Il silenzio del Parlamento e il no al referendum

In questa scelta, indica dei responsabili per omissione. “Il Parlamento che non ha discusso nemmeno un minuto in due legislature la nostra iniziativa di legge popolare sul fine vita, che così è decaduta, e che non ha dato seguito alle richieste della Consulta di fare chiarezza; l’attuale Corte Costituzionale,  presieduta da Giuliano Amato, che ha impedito agli italiani di decidere liberamente sull’eutanasia bocciando il quesito referendario”.

Per accedere al suicidio assistito in Italia occorrono la presenza di “una patologia irreversibile, una grave sofferenza fisica o psicologica, la capacità di prendere decisioni libere e consapevoli e la dipendenza da trattamenti di sostegno vitale”. Prima di morire a Basilea, Elena ha registrato un video messaggio.

Il respiro difficile per il cancro ai polmoni ma le parole molto chiare: “Sono sempre stata convinta che ogni persona debba decidere sulla propria vita e debba farlo anche sulla propria fine, senza costrizioni, senza imposizioni, liberamente, e credo di averlo fatto, dopo averci pensato parecchio, mettendo anche in atto convinzioni che avevo anche prima della malattia.

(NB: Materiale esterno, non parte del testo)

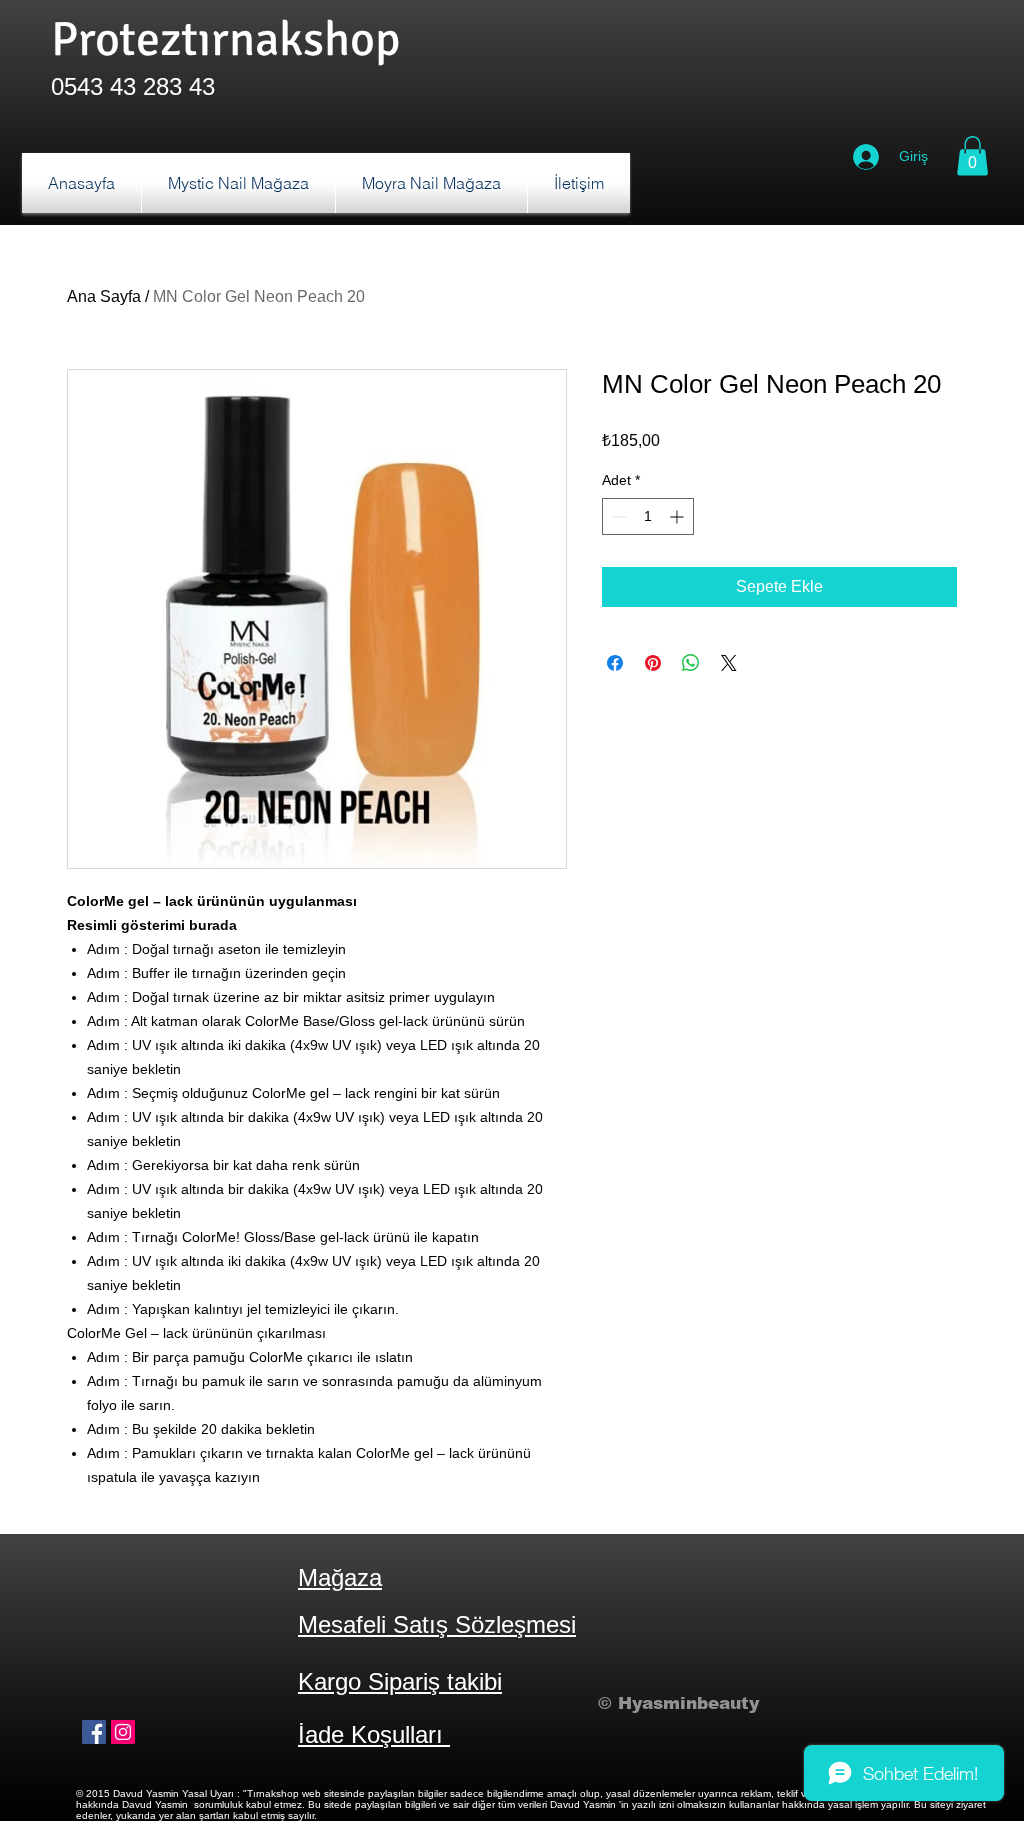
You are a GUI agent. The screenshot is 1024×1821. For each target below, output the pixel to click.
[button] (972, 155)
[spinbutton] (648, 516)
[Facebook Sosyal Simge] (94, 1732)
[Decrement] (617, 516)
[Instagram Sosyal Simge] (123, 1732)
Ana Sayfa (104, 296)
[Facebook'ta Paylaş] (615, 663)
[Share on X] (729, 663)
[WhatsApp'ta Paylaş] (691, 663)
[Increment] (678, 516)
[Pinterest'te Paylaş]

Avrei sicuramente preferito finire la mia vita nel mio letto, nella mia casa, tenendo la mano di mia figlia, la mano di mio marito. Purtroppo, questo non è stato possibile e quindi sono dovuta venire qui da sola”.

Alla fine, ha salutato le persone “che mi vogliono e mi hanno voluto bene” da uno schermo. La Procura nelle prossime ore riceverà la denuncia e aprirà un’indagine.

L’inizio della storia è identico a quello di cinque anni fa. Un uomo che aveva chiesto aiuto all’associazione per un familiare è confuso tra i militanti dell’associazione Coscioni davanti alla caserma.

Dopo che ha finito le interviste, si avvicina a Cappato e lo abbraccia in lacrime spiegandogli che, nel frattempo, il suo caro è morto.